Product was isolated as a yellow oil; 1H NMR (400 MHz, chloroform-d): δ 2.09–2.17 (m, 2H), 2.45 (t, J = 7.2 Hz, 2H), 3.14 (t, J = 7.2 Hz, 2H), 7.35 (td, J = 8.0, 1.2 Hz, 1H), 7.42 (td, J = 8.0, 1.2 Hz, 1H), 7.70 (d, J = 8.0 Hz, 1H), 7.74 (d, J = 7.6 Hz, 1H). Other characterization data are in good agreement with the previously reported data.[18]

(3-Chloro-1-benzothiophen-2-yl)methanol (8a)

Product was isolated as a white solid, mp 91–92 °C; 1H NMR (400 MHz, chloroform-d): δ 1.58 (br s, 1H), 5.00 (d, J = 4.0 Hz, 2H), 7.38–7.42 (m, 1H), 7.43–7.47 (m, 1H), 7.79–7.82 (m, J = 8.0 Hz, 2H). Other characterization data are in good agreement with the previously reported data.[18]

(3-Bromo-1-benzothiophen-2-yl)methanol (8b)

Product was isolated as a white solid, mp 92–94 °C; 1H NMR (400 MHz, chloroform-d): δ 2.00 (br s, 1H), 4.99 (d, J = 6.0 Hz, 2H), 7.39 (t, J = 7.6 Hz, 1H), 7.46 (t, J = 7.2 Hz, 1H), 7.80 (t, J = 8.0 Hz, 2H). Other characterization data are in good agreement with the previously reported data.[18]

(3-Iodo-1-benzothiophen-2-yl)methanol (8c)

The product was obtained as a white solid, mp 97–99 °C; 1H NMR (400 MHz, chloroform-d): δ 2.05 (t, J = 6.0 Hz, 1H), 4.97 (d, J = 5.8 Hz, 2H), 7.37 (t, J = 7.8 Hz, 1H), 7.43 (t, J = 6.8 Hz, 1H), 7.73 (d, J = 8.4 Hz, 1H), 7.78 (d, J = 8.2 Hz, 1H). Other characterization data are in good agreement with the previously reported data.[18]

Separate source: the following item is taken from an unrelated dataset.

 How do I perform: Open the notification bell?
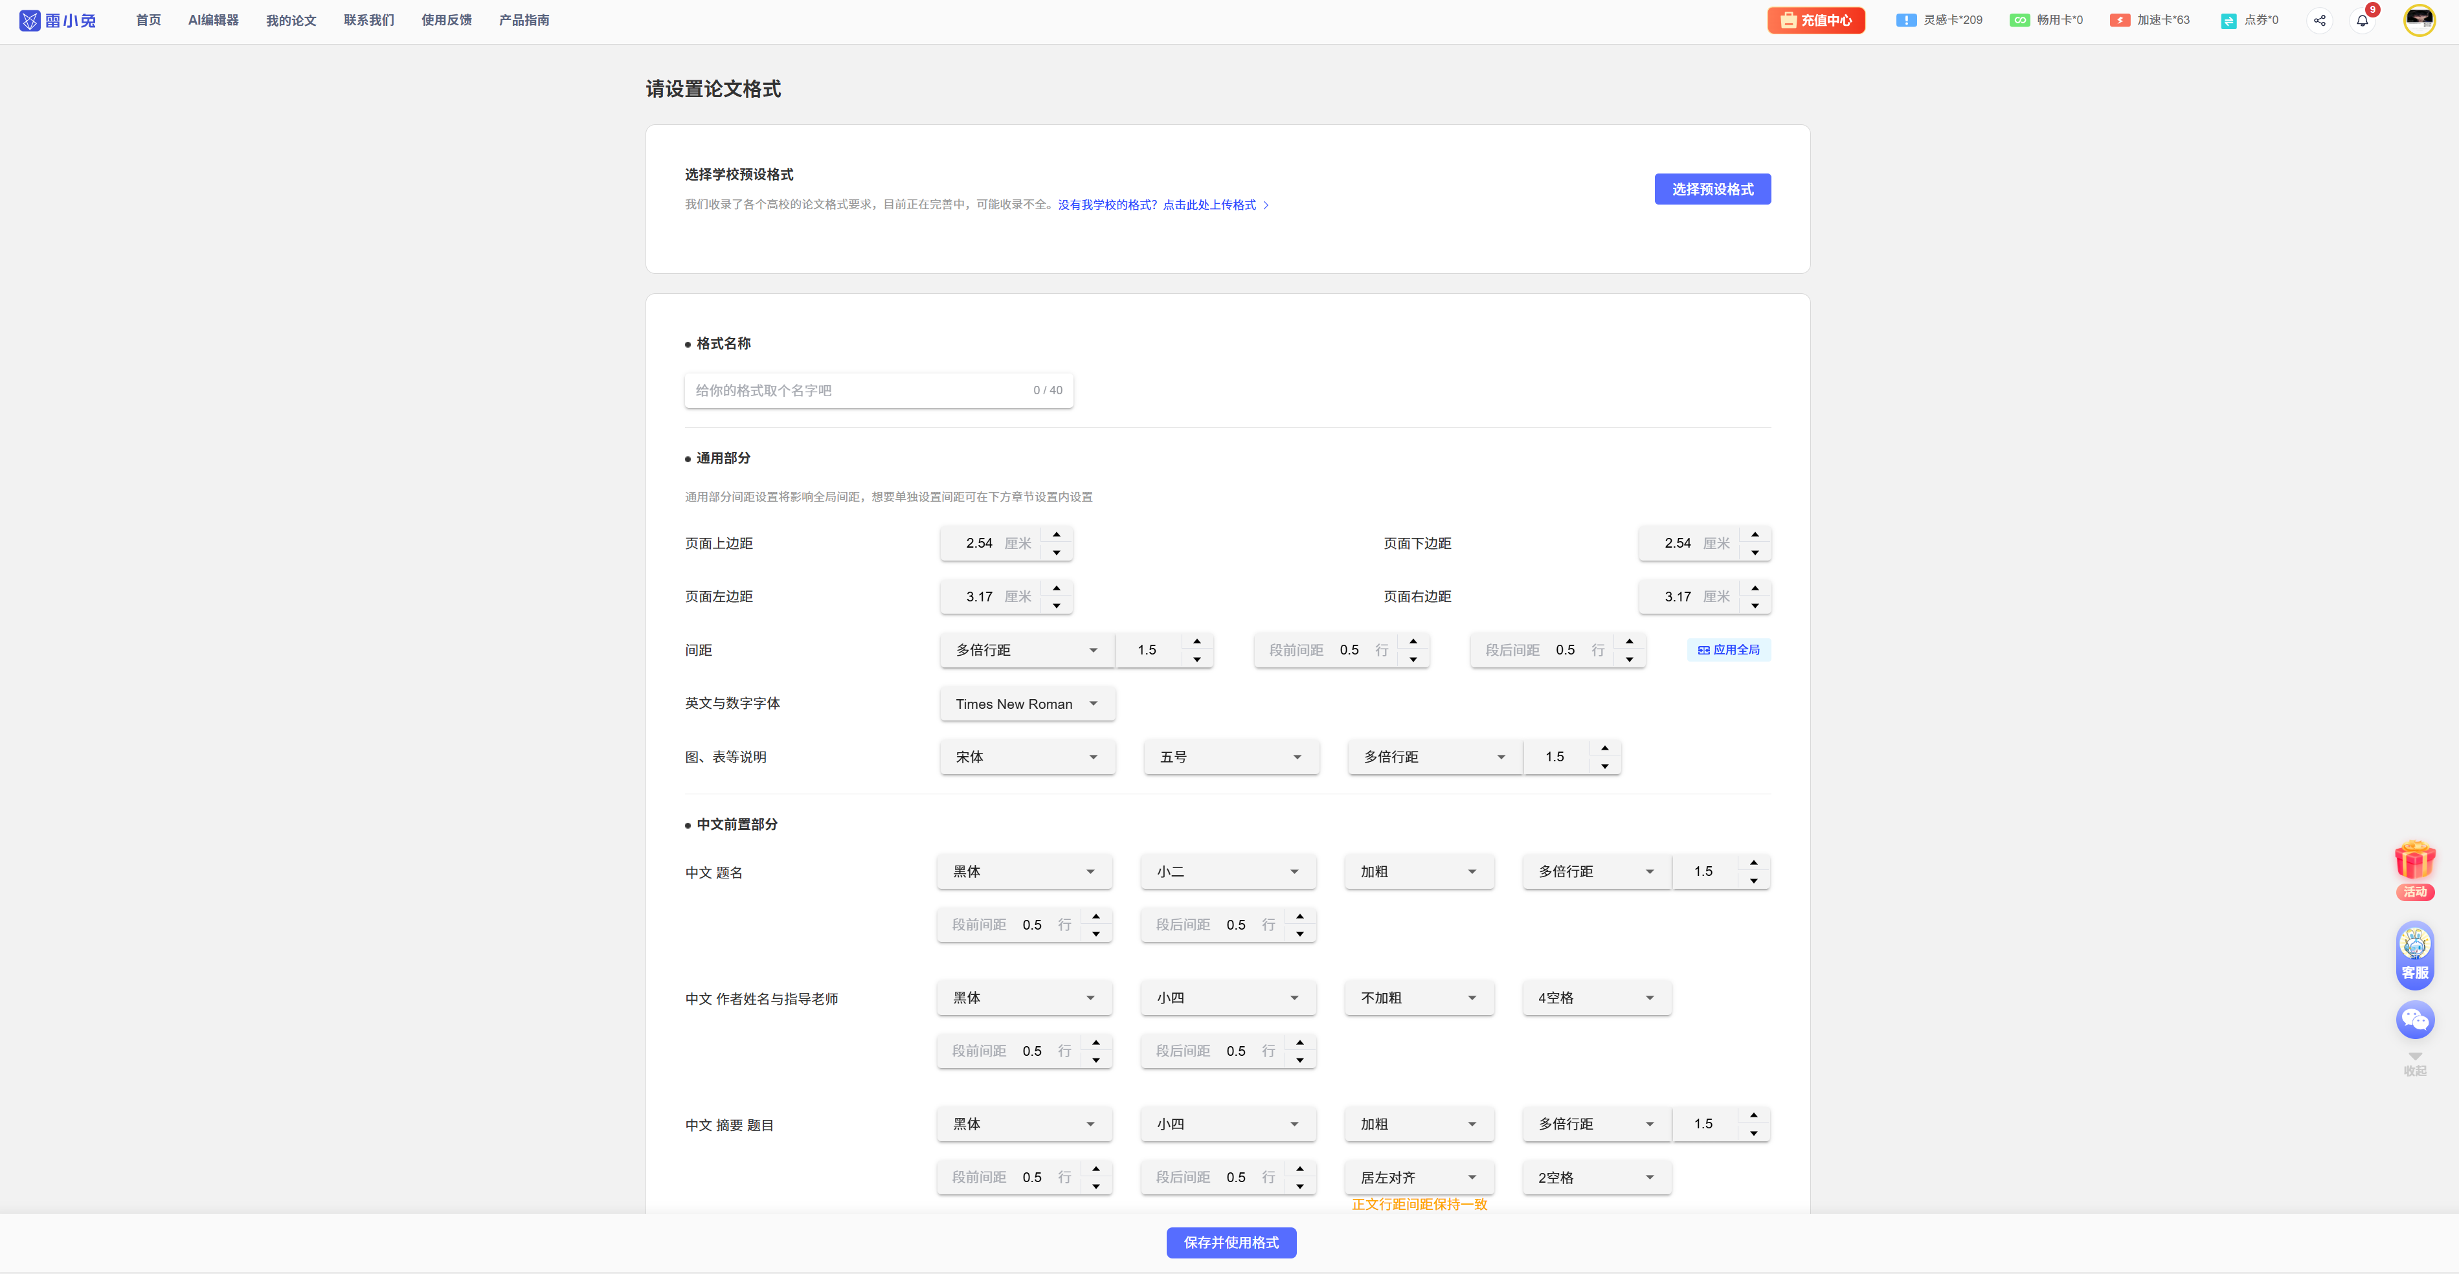[x=2362, y=20]
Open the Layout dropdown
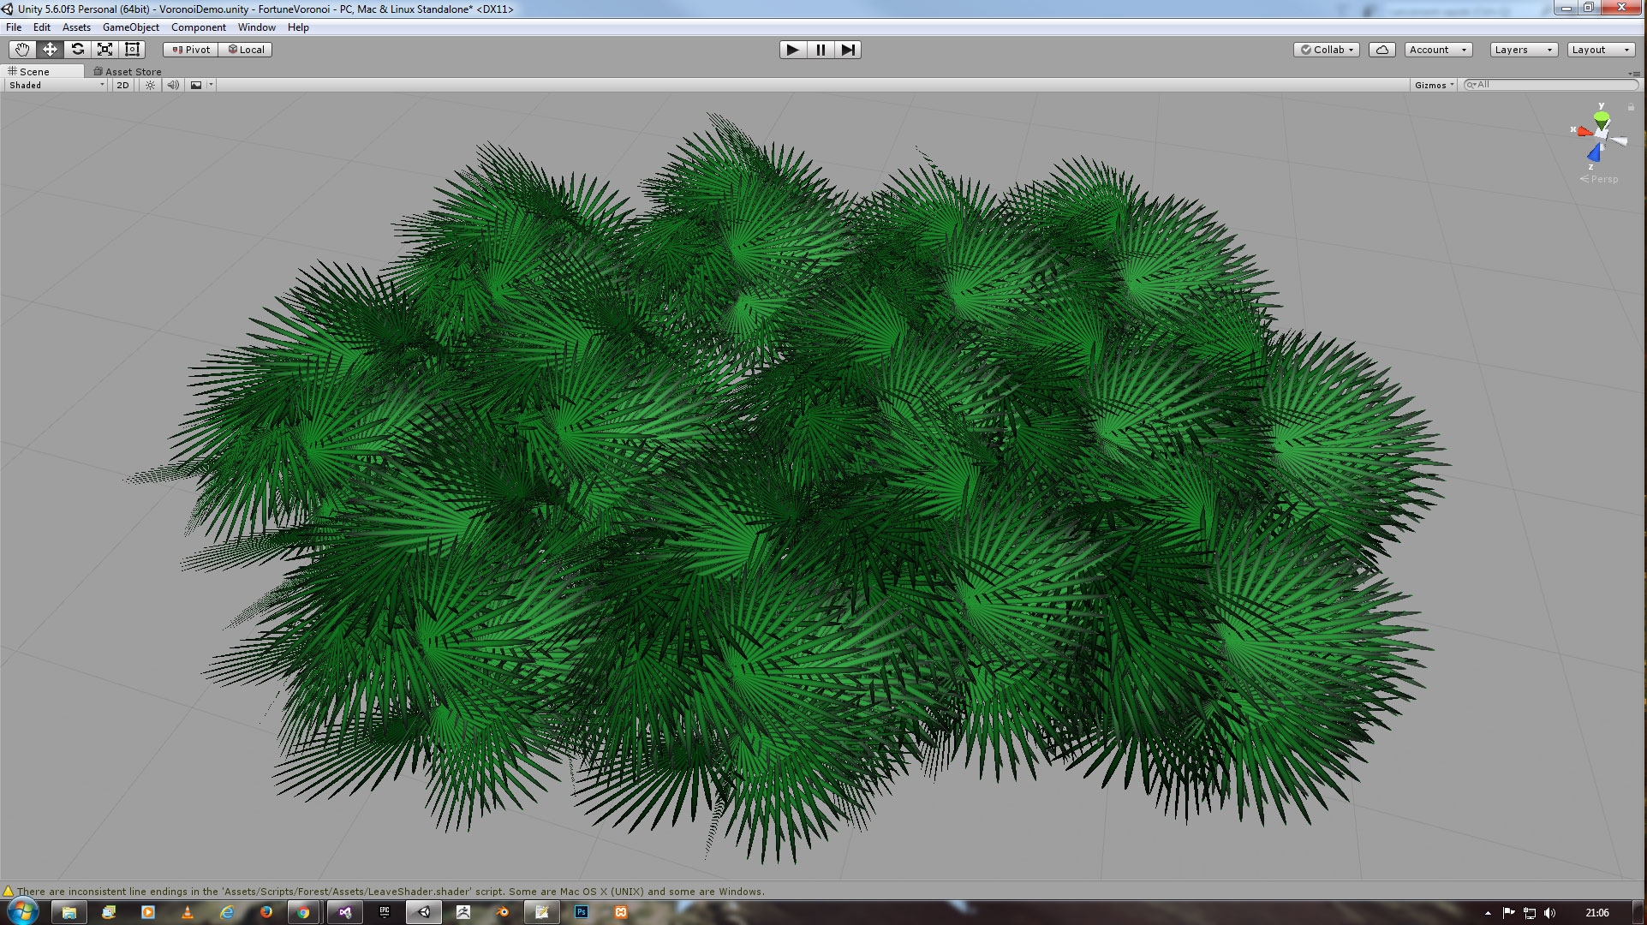The image size is (1647, 925). (1600, 50)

3-Chloro-2,5-diphenylthiophene (9a)

Product was isolated as a white solid, mp 55–57 °C; 1H NMR (400 MHz, CDCl3): δ 7.22 (s, 1H), 7.31–7.47 (m, 6H), 7.59 (d, J = 7.6 Hz, 2H), 7.72 (d, J = 7.6 Hz, 2H). Other characterization data are in good agreement with the previously reported data.[18]

3-Bromo-2,5-diphenylthiophene (9b)

Product was isolated as a yellow oil; 1H NMR (400 MHz, CDCl3): δ 7.27 (s, 1H), 7.31–7.47 (m, 6H), 7.59 (d, J = 7.2 Hz, 2H), 7.71 (d, J = 7.2 Hz, 2H). Other characterization data are in good agreement with the previously reported data.[18]

3-Iodo-2,5-diphenylthiophene (9c)

Product was isolated as a yellow oil; 1H NMR (400 MHz, CDCl3): δ 7.30–7.34 (m, 2H), 7.39–7.47 (m, 5H), 7.59 (d, J = 7.2 Hz, 2H), 7.66 (d, J = 7.2 Hz, 2H). Other characterization data are in good agreement with the previously reported data.[18]